* **Примените прочитанное**:
(1) Ответьте на вопросы по отрывку о Гоголе и книгопродавцах:
(а) Кого, согласно отрывку, нужно было известить лично «для избежания всяких печатных огласок»?
(б) Кого, кроме адресата письма, названо лицом, к которому следовало обращаться «за разоблаченьем дела»?
(в) Что сказано в отрывке о родственнике по имени Гоголь?
(2) Напишите продолжение отрывка о Гоголе и книгопродавцах, начиная сразу после его последнего предложения.

* **Отрывок из текста**:
Во-вторых, он должен был «для избежания всяких печатных огласок известить лично книгопродавцев, чтобы они были осторожны», то есть встретиться с ними и сказать, что на свете есть Гоголь и Гоголь – тот и другой, – и что поэтому им не следует принимать за Гоголя любого Гоголя, какой пожелает пустить в продажу свои сочинения, а следует каждый раз справляться о таком сочинителе у доверенного лица:
«…и если кто явится к ним под именем Гоголя и станет что-нибудь предлагать или действовать от моего имени, то чтобы они помнили, что собственно Гоголя у меня родственника нет, и я до сих пор его и в глаза не видал. А потому, чтобы обращались в таких случаях за разоблаченьем дела или к тебе, или к Плетневу».

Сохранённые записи

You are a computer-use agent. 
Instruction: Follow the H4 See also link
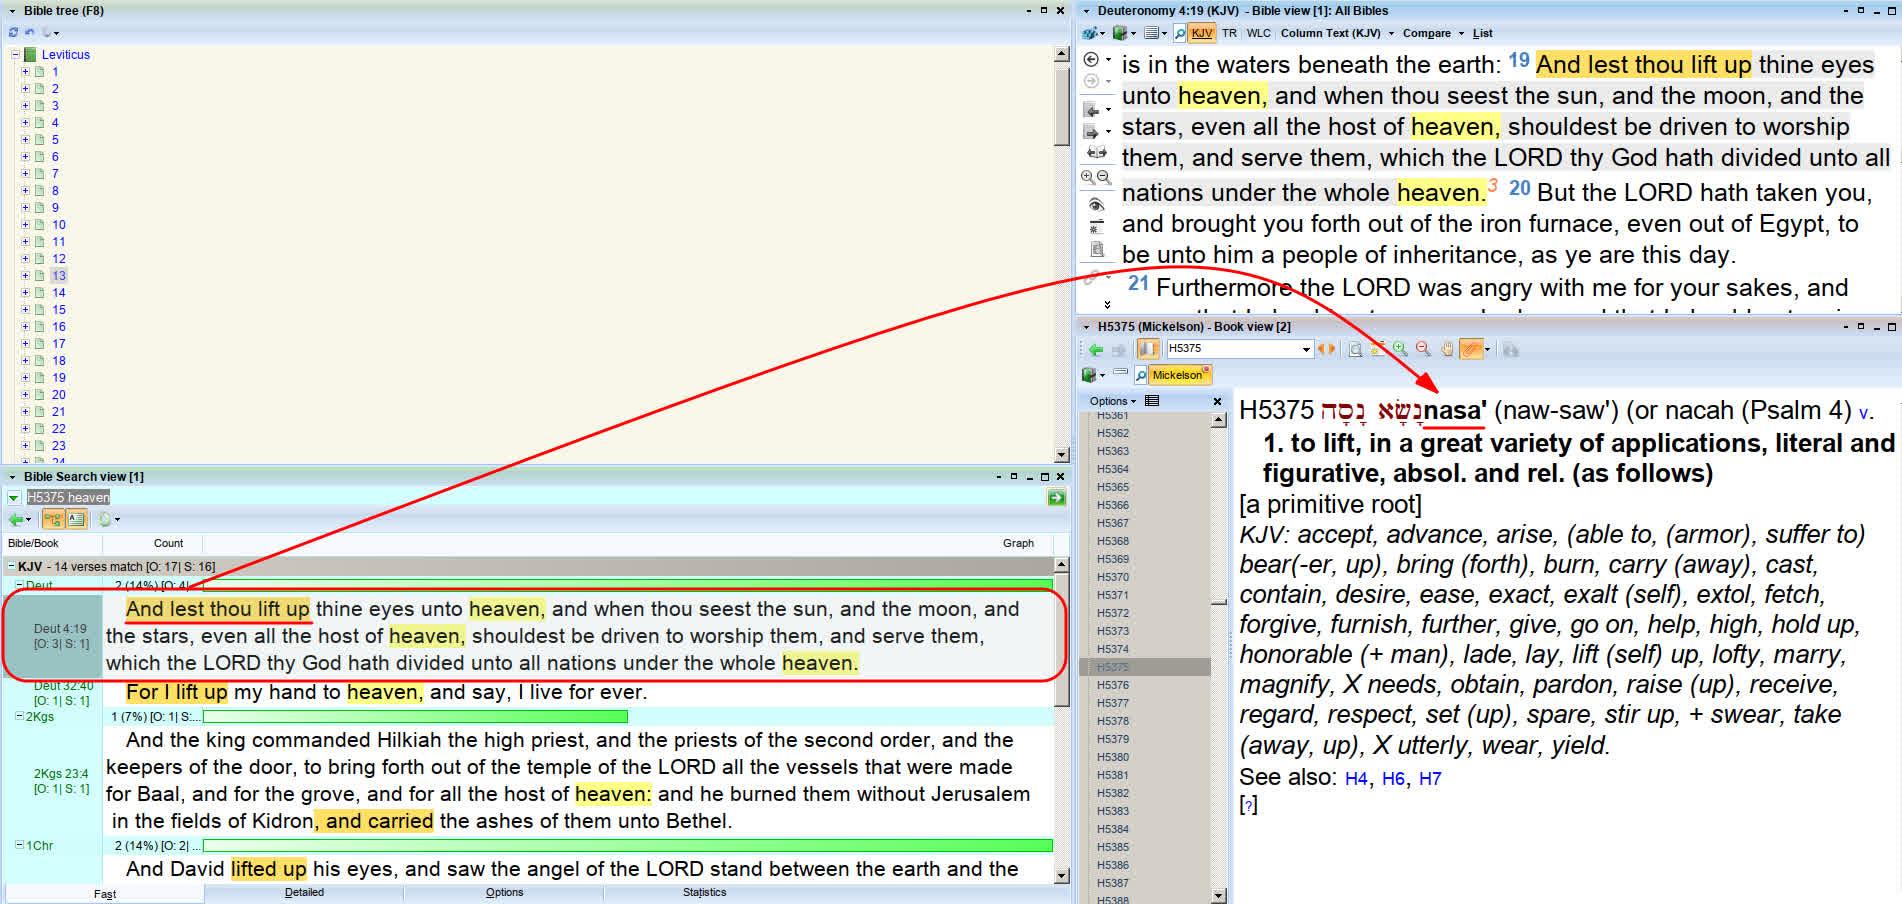click(1355, 778)
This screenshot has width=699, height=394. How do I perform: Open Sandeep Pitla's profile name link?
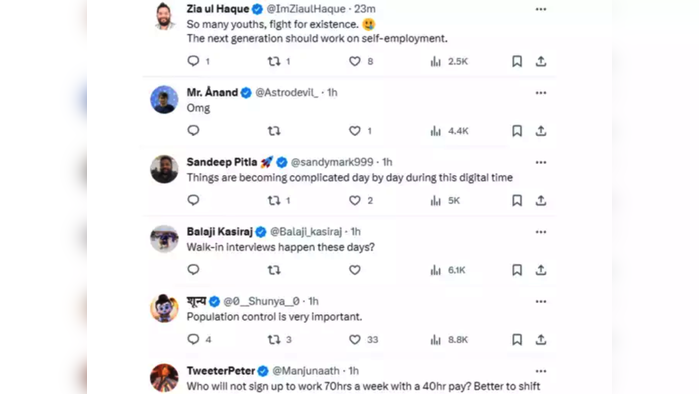point(222,162)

* **Готовые ответы**:
(1)
(а) Книгопродавцев.
(б) Плетнева.
(в) Что «собственно Гоголя» родственника нет и автор письма его до сих пор «и в глаза не видал».

(2)
И в-третьих, нужно было убедить новооткрытого Гоголя Гоголем не называться, намекнув ему, что он рискует оскандалиться, если Гоголь давний – давно всем известный – все ж таки решится, говоря по-майорковалевски, «отнестись прямо в газетную экспедицию» и «сделать публикацию»:
«Тому же, кто выступает под моим именем, не худо было бы как-нибудь дать знать стороной, чтобы он выступал под собственным именем. Всякое имя и фамилию можно облагородить. Верно же будет ему неприятно, если я сделаю какое-нибудь печатное объявление».
Последняя часть трехчастного поручения была особенно трудной для исполнения. Николай Яковлевич должен был попытаться «как-нибудь» и «стороной» сообщить кому-нибудь, – чтоб этот кто-нибудь затем сообщил другим, а другие другому, – о тех причудливых обстоятельствах, которые, согласно изначальному предписанию Николая Васильевича, разглашению не подлежали; или, избрав иной, не менее сложный, путь, попытаться встретить лицом к лицу для прямой беседы самого другого, высмотрев его, например, в подвижной толпе на Невском по подсказке сердца.
Как бы то ни было, исходных данных для расследования дела о другом Гоголе в распоряжении Красненького оказалось немало.
Были известны важнейшие свойства главного фигуранта.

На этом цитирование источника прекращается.